_What you are asked to do_
Below this line are records; write out exactly the lines from the one containing "Заказать звонок (388, 74)" through the one containing "12 (153, 2450)", with the pictures left out.

[Start of section]

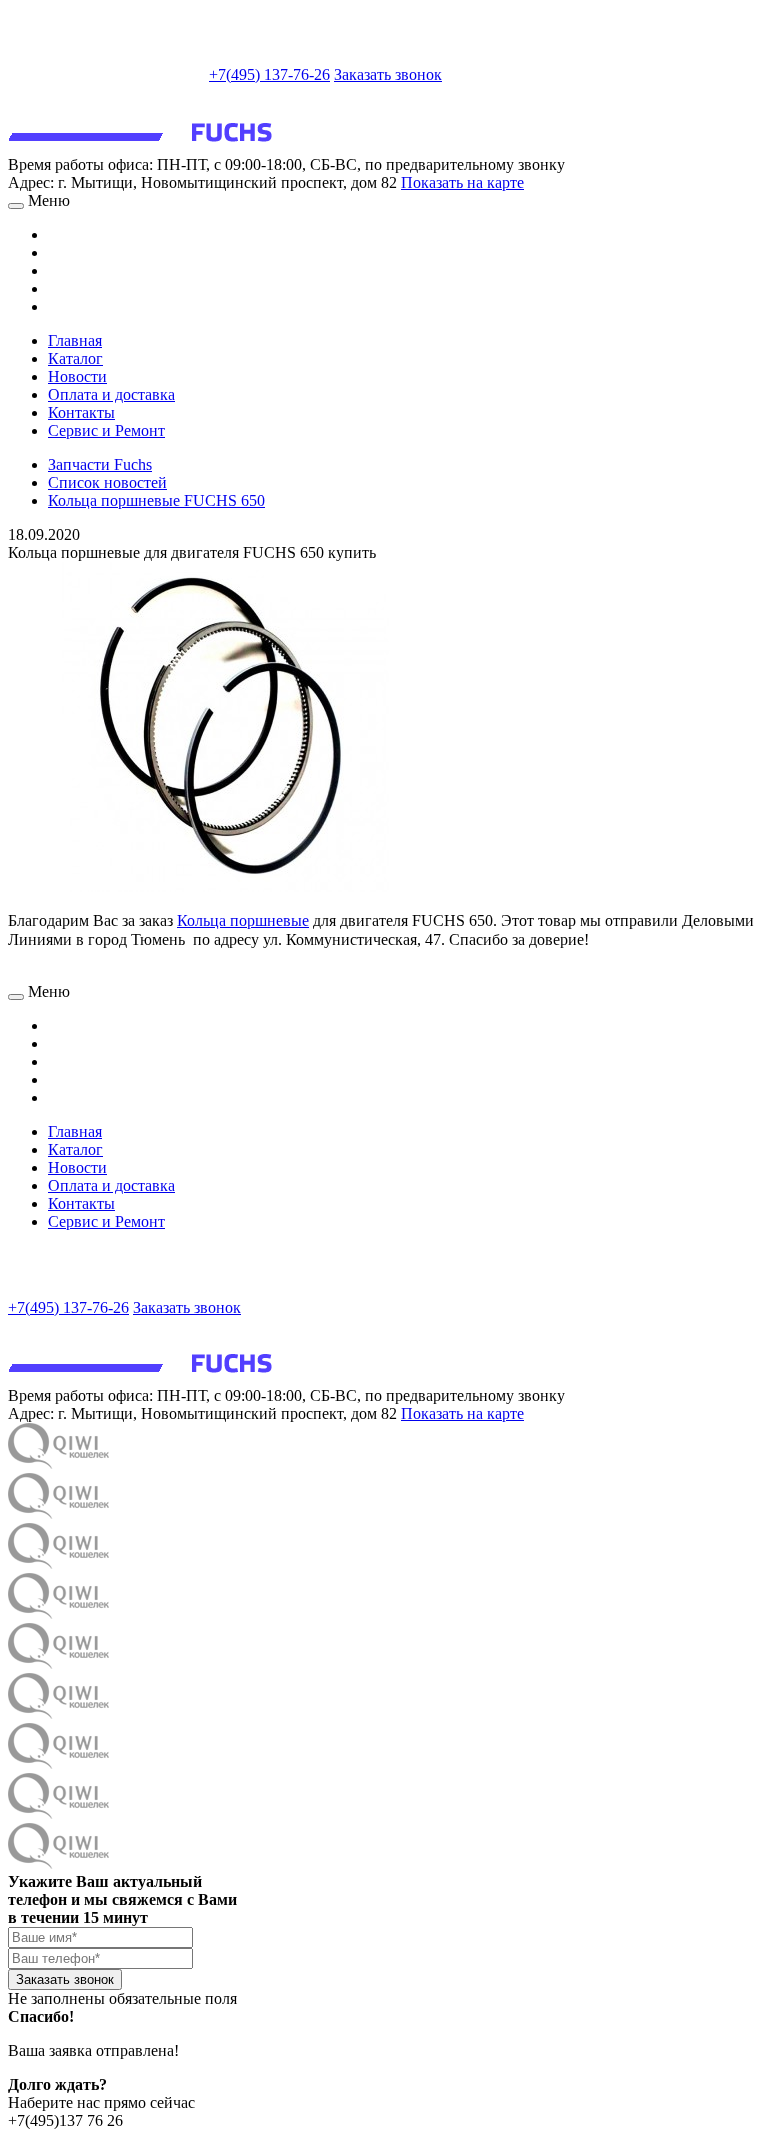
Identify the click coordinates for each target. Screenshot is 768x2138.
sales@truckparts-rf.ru (106, 72)
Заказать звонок (388, 74)
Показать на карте (462, 182)
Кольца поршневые (243, 920)
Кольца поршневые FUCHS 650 (156, 500)
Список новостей (107, 482)
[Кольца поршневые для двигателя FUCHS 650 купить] (225, 886)
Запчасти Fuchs (100, 464)
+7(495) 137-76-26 (269, 74)
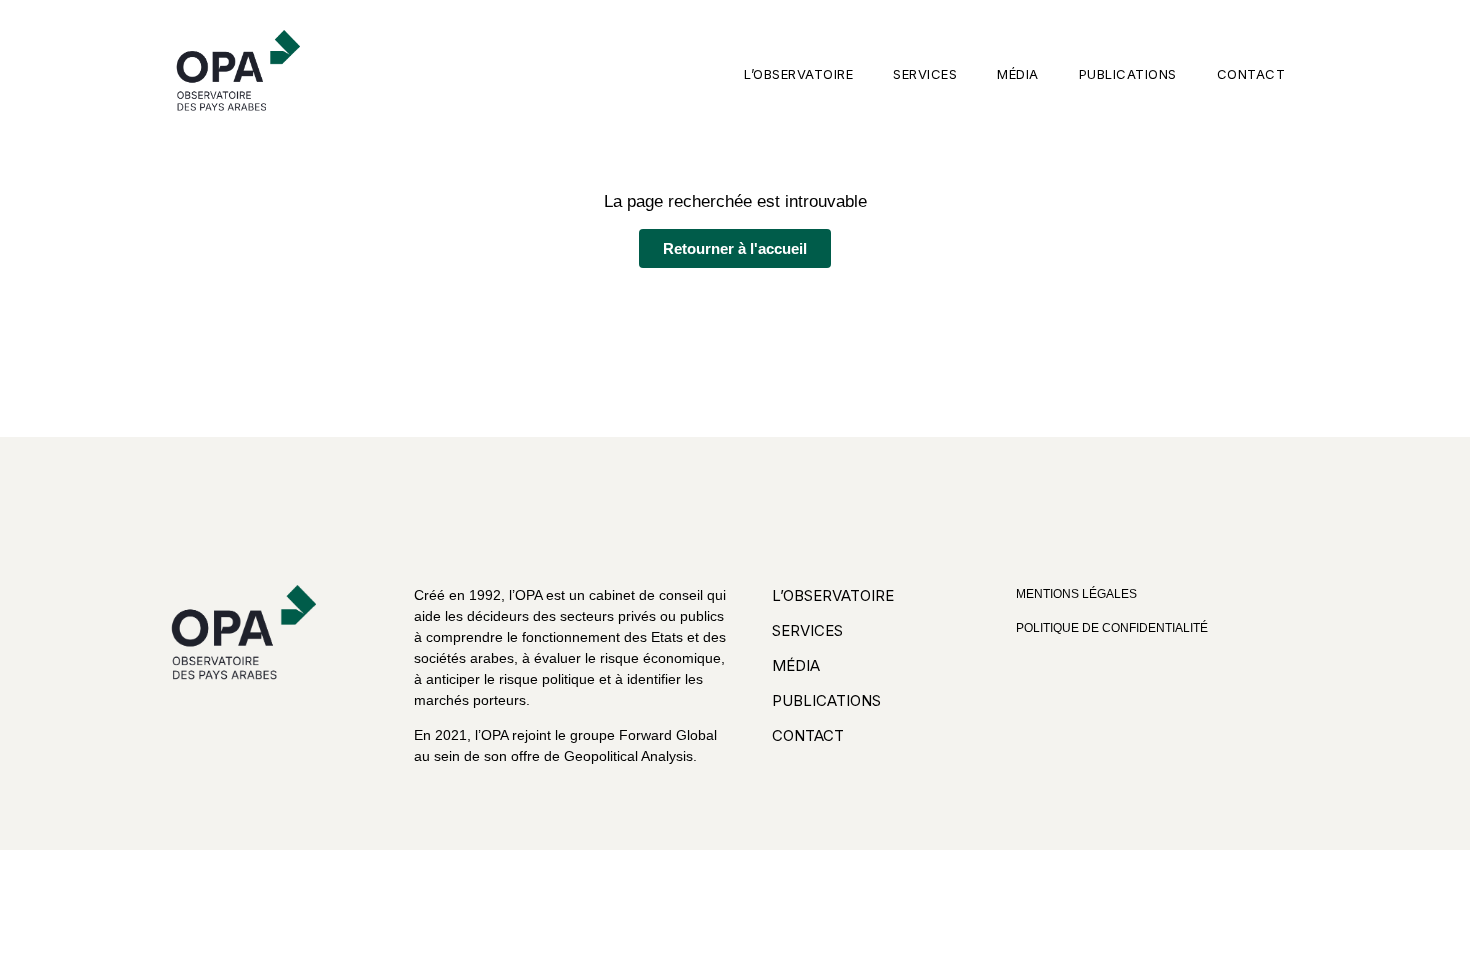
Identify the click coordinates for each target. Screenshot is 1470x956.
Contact (1251, 74)
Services (925, 74)
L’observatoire (798, 74)
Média (1018, 74)
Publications (1128, 74)
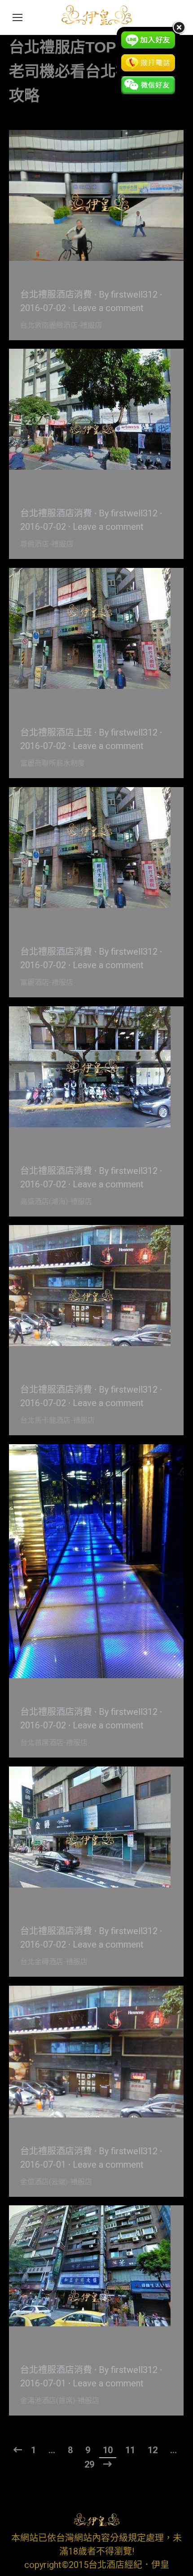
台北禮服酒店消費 (56, 294)
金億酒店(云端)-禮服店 (65, 2133)
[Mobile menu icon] (17, 17)
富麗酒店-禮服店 (53, 934)
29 (89, 2464)
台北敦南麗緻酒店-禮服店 (71, 276)
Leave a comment (108, 308)
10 (108, 2450)
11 (130, 2450)
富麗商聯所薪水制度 (60, 714)
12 (153, 2450)
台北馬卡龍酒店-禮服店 (66, 1372)
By (128, 294)
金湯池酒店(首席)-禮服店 (69, 2352)
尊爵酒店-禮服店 (53, 495)
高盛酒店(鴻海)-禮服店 (65, 1153)
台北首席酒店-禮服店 (62, 1694)
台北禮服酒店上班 (56, 732)
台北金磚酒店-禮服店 (62, 1913)
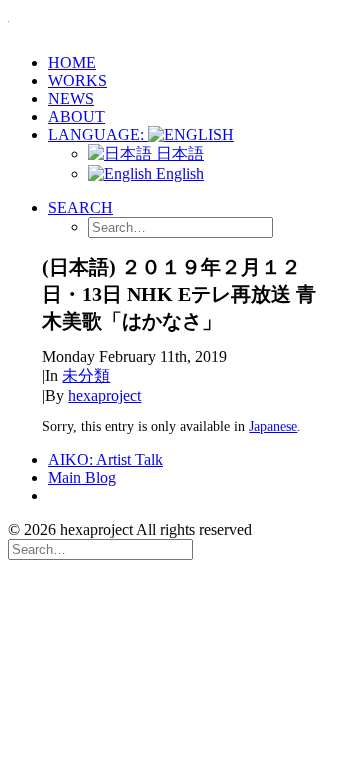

[End of section]

_Solution to this exercise_
Заказать звонок (388, 74)
Показать на карте (462, 182)
Кольца поршневые (243, 920)
Кольца поршневые FUCHS 650 (156, 500)
Список новостей (107, 482)
[Кольца поршневые для двигателя FUCHS 650 купить] (225, 886)
Запчасти Fuchs (100, 464)
+7(495) 137-76-26 (269, 74)
Identify the click coordinates for each target. Screenshot is 1470x956.
Contact (1251, 74)
Services (925, 74)
L’observatoire (798, 74)
Média (1018, 74)
Publications (1128, 74)
台北禮服酒店消費 (56, 294)
金億酒店(云端)-禮服店 (65, 2133)
[Mobile menu icon] (17, 17)
富麗酒店-禮服店 (53, 934)
29 (89, 2464)
台北敦南麗緻酒店-禮服店 (71, 276)
Leave a comment (108, 308)
10 (108, 2450)
11 (130, 2450)
富麗商聯所薪水制度 (60, 714)
12 (153, 2450)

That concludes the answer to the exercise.